Ask HN: Can an interpreted-only language be implemented in a JITted one?

yorwba · on Feb 25, 2018

Yes, but the JIT may not actually know how to optimize the resulting translated code, if it doesn't have the kinds of patterns the optimizer is looking for.

Based on the page you linked, it seems like there are 4 different kinds of language elements, and parsing depends on which of those kinds something evaluates to. I'd assume that in normal code, most expressions will always evaluate to the same kind, since otherwise the humans writing the code would get confused. In that case, it might be possible to eliminate most of the ambiguity through static type inference.

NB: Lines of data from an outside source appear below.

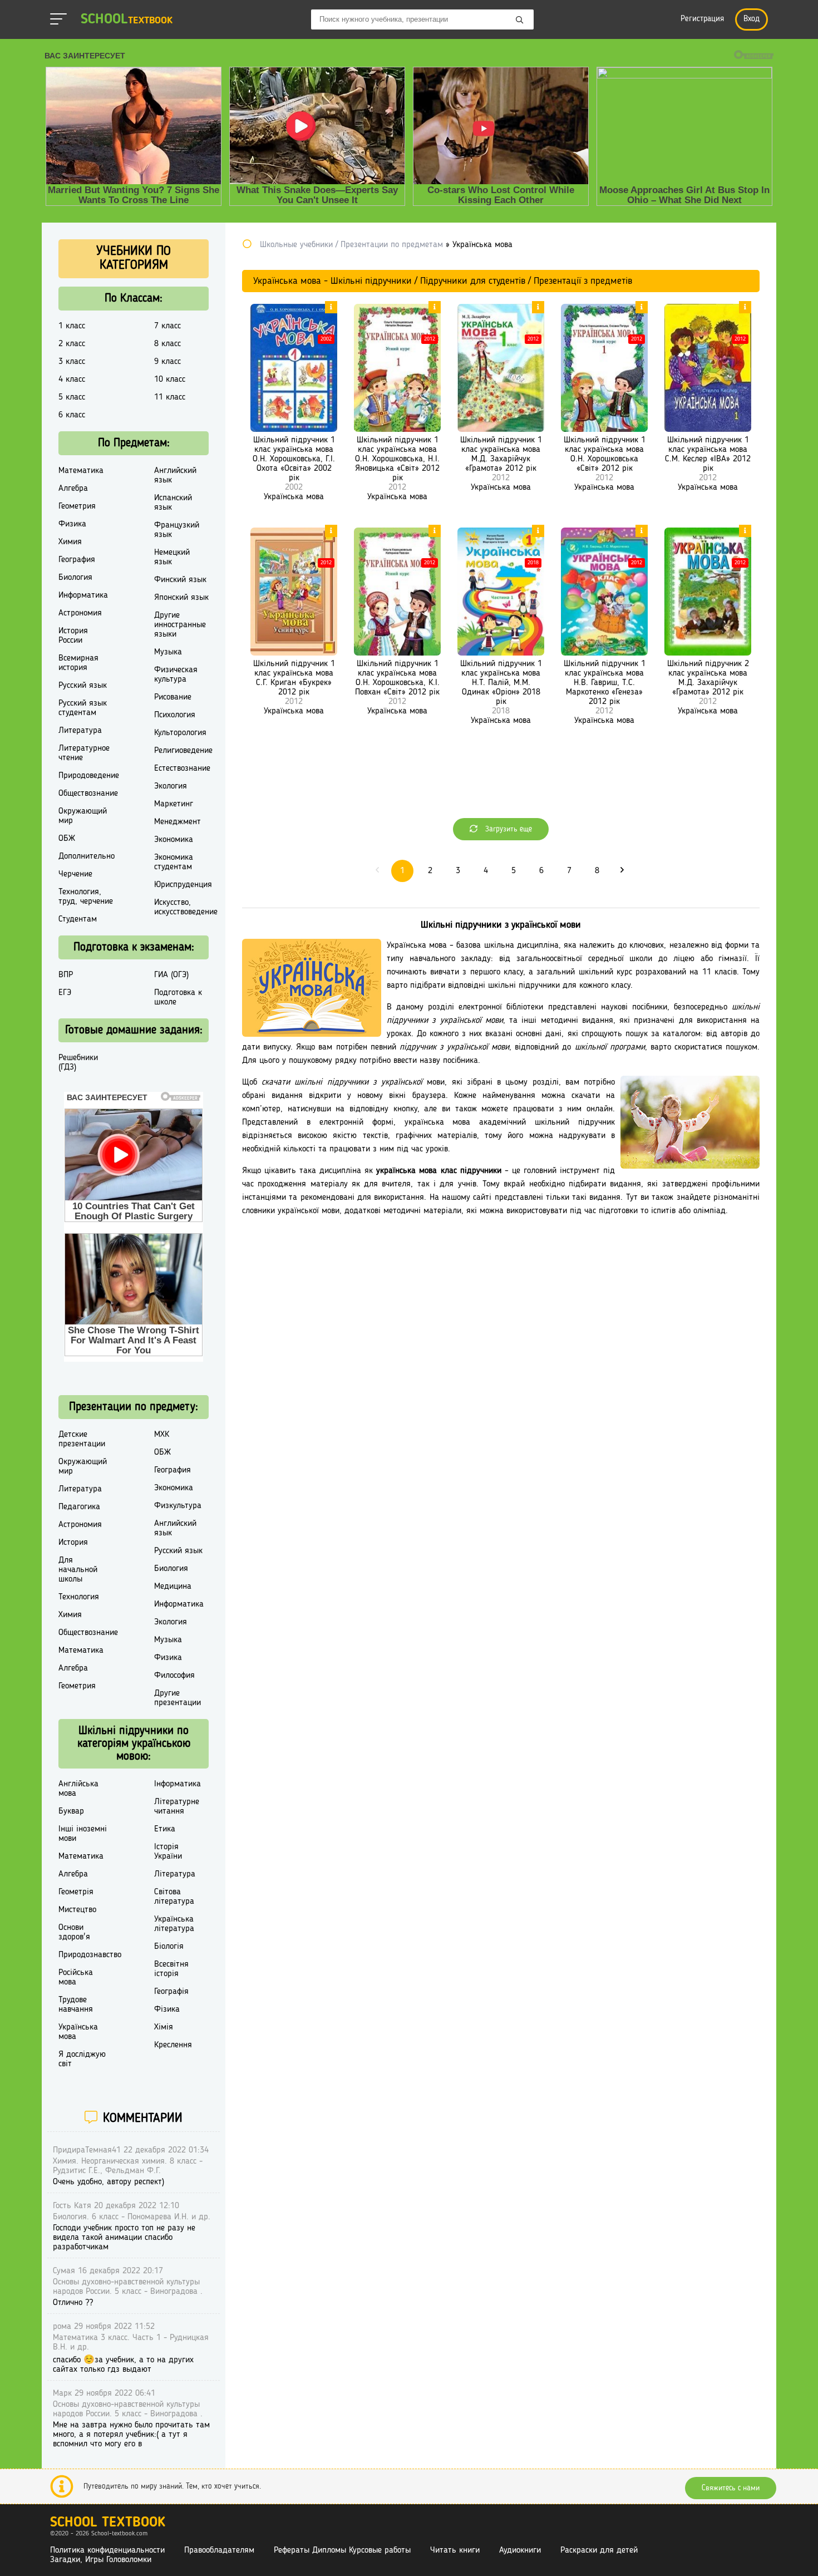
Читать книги (455, 2550)
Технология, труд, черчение (85, 897)
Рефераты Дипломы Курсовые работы (342, 2550)
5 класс (71, 397)
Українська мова (294, 496)
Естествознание (182, 768)
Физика (72, 524)
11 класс (169, 397)
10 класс (169, 379)
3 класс (71, 361)
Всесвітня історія (171, 1969)
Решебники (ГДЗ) (78, 1062)
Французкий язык (176, 530)
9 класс (167, 361)
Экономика (173, 839)
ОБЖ (66, 838)
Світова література (174, 1897)
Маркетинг (173, 804)
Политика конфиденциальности (107, 2550)
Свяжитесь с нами (731, 2488)
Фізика (167, 2009)
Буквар (71, 1811)
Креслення (173, 2045)
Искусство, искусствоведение (186, 907)
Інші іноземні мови (82, 1834)
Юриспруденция (183, 884)
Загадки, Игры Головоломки (100, 2559)
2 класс (71, 343)
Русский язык (82, 685)
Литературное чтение (84, 753)
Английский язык (175, 475)
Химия (70, 542)
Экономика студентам (173, 862)
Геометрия (77, 506)
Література (174, 1874)
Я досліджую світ (82, 2059)
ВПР (65, 975)
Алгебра (73, 488)
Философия (174, 1675)
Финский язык (180, 579)
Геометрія (75, 1892)
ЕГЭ (64, 992)
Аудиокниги (520, 2550)
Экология (170, 786)
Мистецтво (77, 1909)
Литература (80, 730)
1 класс (71, 326)
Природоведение (88, 775)
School (127, 20)
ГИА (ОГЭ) (171, 975)
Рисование (172, 697)
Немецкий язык (172, 557)
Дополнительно (86, 856)
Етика (164, 1829)
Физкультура (177, 1505)
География (76, 559)
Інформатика (177, 1784)
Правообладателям (219, 2550)
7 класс (167, 326)
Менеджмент (177, 821)
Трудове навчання (75, 2005)
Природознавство (89, 1955)
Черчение (75, 874)
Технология (78, 1597)
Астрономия (80, 613)
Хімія (163, 2027)
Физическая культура (176, 675)
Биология (75, 577)
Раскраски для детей (599, 2550)
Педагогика (79, 1507)
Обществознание (88, 793)
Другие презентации (177, 1698)
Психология (174, 715)
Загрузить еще (507, 829)
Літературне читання (176, 1806)
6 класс (71, 415)
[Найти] (519, 20)
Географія (171, 1991)
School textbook (107, 2523)
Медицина (172, 1586)
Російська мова (75, 1977)
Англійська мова (78, 1789)
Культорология (180, 732)
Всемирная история (78, 663)
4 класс (71, 379)
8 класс (167, 343)
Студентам (77, 919)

For programs where you are unable to eliminate that ambiguity at compile time, you could compile code into a series of of function calls that take the relevant runtime parameters and dispatch on the types to perform the appropriate action. If you do that in a way that's similar to the usual type-dispatch in the host language, the JIT compiler will likely optimize it using e.g. a polymorphic inline cache.

I hope that helps and you'll actually see my answer. If you do, I'd like to know what got you interested in that question. (Are you trying to optimize an existing J codebase?)

rscho · on Feb 25, 2018

Thank you for your very informative answer!

My job leads me to write a lot of ad-hoc scripts for medical research. It consists almost solely in chains of extremely boring pandas/R functions which quickly turn into a mess, because the raw data ALWAYS comes in non-regular form, with corner cases and irregularities everywhere that must be regularized before analysis (that is, of course, done with Excel by my boss...)

The key here, is that medical data consists in very varied small datasets in the vast majority of cases (typically < 10^6 cells), so code reusability is very low since the data irregularities are different every time.

My impression is that languages such as J/APL would shine for such applications, since you won't have to remember what your code meant a year later, and allows very concise code compared to the pages of Pandas/R I have to write to handle corner cases. That said, I would also definitely appreciate to freely mix J in my codebase as a DSL rather than count on FFI. I also hope to be able to achieve auto annotation of functions using J code through the nice Racket tools for language transformation. As for performance improvement, I'm not really counting on it since I suspect that the Racket JIT will not be any faster than the J interpreter that is so small that it fits entirely into cache memory.

In summary, big and regular data is all the rage, but let's not forget the armies of people handling small and irregular data :-)

yorwba · on Feb 25, 2018

If something more like APL is within the realm of possibilities, you might want to take a look at the co-dfns compiler (although some of it may be specific to GPU code): https://github.com/Co-dfns/Co-dfns

However, for 10^6 cells, even O(n^2) algorithms should run in a few hours at worst, so performance optimizations might not be too critical. I'd suggest first validating your idea with an existing interpreter. Building your own tools is always fun, but can also be a huge distraction that you probably shouldn't take on unless your existing options are not adequate.

gus_massa · on Feb 25, 2018

Can you give a simple example, that shows the problem parsing J? IIUC the example in the link, the parser has to know the arity of the functions. This can be done in Racket using macros that look like functions. (For example, functions with optional arguments are actually macros that look like functions.)

I'm not sure that JIT is so important here, unless you are planning to generate bytecode on the flight and JIT it.